11.2 Customer Environment. You are responsible for the establishment of the Customer Environment necessary for your use of the Services as Shield may specify in the Documentation. Additionally, you acknowledge and agree that Shield is not responsible for obtaining, licensing or selling any hardware, peripherals or third-party software or interfaces needed to prepare or maintain the Customer Environment.
11.3 Privacy Policies and Data Protection Notice You shall adopt, publish and comply with your privacy policy and ensure that such privacy policy is compliant with the Privacy Laws applicable to your use of the Services and how you collect, use and disclose Personal Data to third parties, such as Shield (though, for the avoidance of doubt, Shield need not be specifically named in your policy(ies)). Your privacy policy must be sufficient to inform a Data Subject of the information collected by Shield on your behalf during use of the Services and you warrant and represent that Shield has the right to collect and process Personal Data on your behalf in order to permit Shield to provide the Services and that such collection and processing shall not violate the rights of Data Subjects or the Privacy Laws.
11.4 Idemnity. You, at your sole expense, shall defend, indemnify and hold harmless Shield from any action based upon a claim resulting from any breach of Sections 5, 6, by you, your its affiliates or Personnel of either, and shall reimburse Shield for all damages, costs, and expenses (including reasonable attorneys’ fees) awarded against Shield pursuant to any such actions.
12 PROFESSIONAL SERVICES. You may order Professional Services from Shield or its authorized reseller or integrator by submitting a request for such services referencing this Agreement. Any services provided hereunder are subject to (i) your performance of any obligations herein, and (ii) the terms of a mutually agreeable implementation plan. With respect to any access to the Hosted Environment, use of the Services requiring integration and other services by and between Customer’s systems and the Hosted Environment, and configuration of the Services for your specific use, Shield agrees to perform those services to the extent specified on an Order.
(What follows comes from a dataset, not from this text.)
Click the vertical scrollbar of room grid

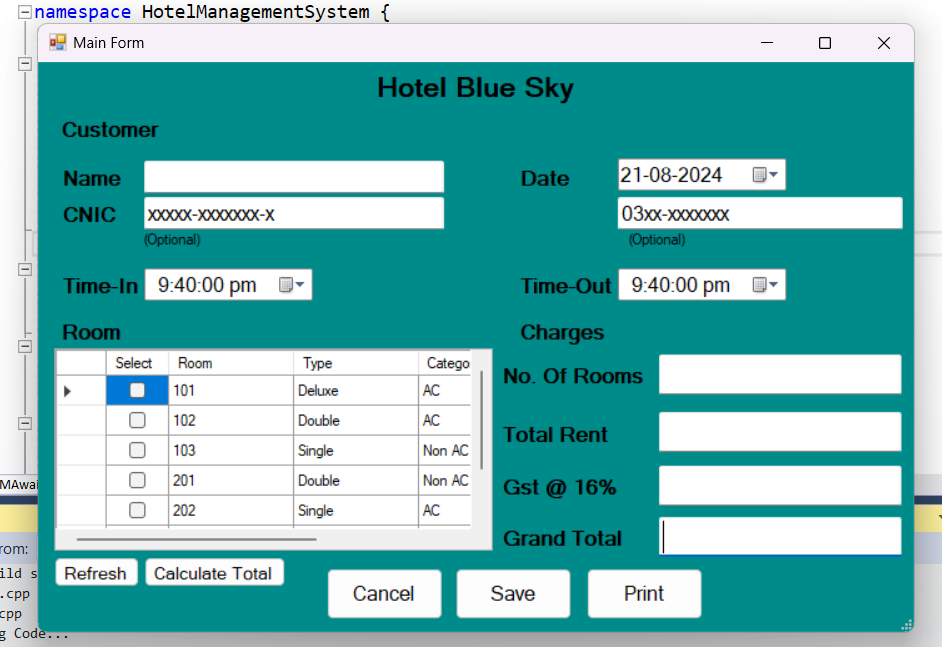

You must provide all necessary information, access, workspace, computing resources, and other services and support materials as reasonably required by Shield to perform its duties in a timely manner. All services provided on a time and material basis are per person unless otherwise specified, and charged hourly or daily as indicated for each person. Services scheduling is dependent upon the allocation and availability of Shield resources. In the event you reschedule or cancel scheduled services, Shield may, to the extent Shield cannot reschedule its applicable resources, charge you a rescheduling or cancellation fee.
13 WARRANTY
13.1 Limited Performance Warranty. Shield warrants to you that during any Access Term, the Services will perform substantially in accordance with the Documentation. Your exclusive remedy under this Section shall be for Shield to use commercially reasonable efforts to correct any Errors; provided, in the event Shield is unable to correct that nonconformity, you shall have the right to terminate the remaining Access Term and receive a pro rata refund of any remaining prepaid Access Fees applicable to those Services.
13.2 Warranty Disclaimer. EXCEPT AS EXPRESSLY SET FORTH IN SECTION 8.1, SHIELD MAKES NO AND DISCLAIMS ALL OTHER WARRANTIES, REPRESENTATIONS, OR CONDITIONS, WRITTEN OR ORAL, OR EXPRESS, IMPLIED, OR STATUTORY, INCLUDING ANY IMPLIED WARRANTIES OF MERCHANTABILITY, TITLE, INTEROPERABILITY, DATA ACCURACY, OR FITNESS FOR A PARTICULAR PURPOSE WITH RESPECT TO ANY PRODUCT, SERVICES, SUPPORT, OR ANY COMPONENTS THEREOF. WITHOUT LIMITING THE FOREGOING, SHIELD DOES NOT WARRANT THAT ALL ERRORS CAN BE CORRECTED, OR THAT OPERATION OF THE SERVICES SHALL BE UNINTERRUPTED OR ERROR-FREE. FOR THE AVOIDANCE OF DOUBT, SECTION 8.1 SHALL NOT APPLY TO ANY BETA, PILOT OR OTHER TRIAL SUBSCRIPTIONS, OR TO ANY NON-PRODUCTION ENVIRONMENTS, EACH OF WHICH ARE PROVIDED ‘AS IS’ AND WITHOUT WARRANTY OF ANY KIND.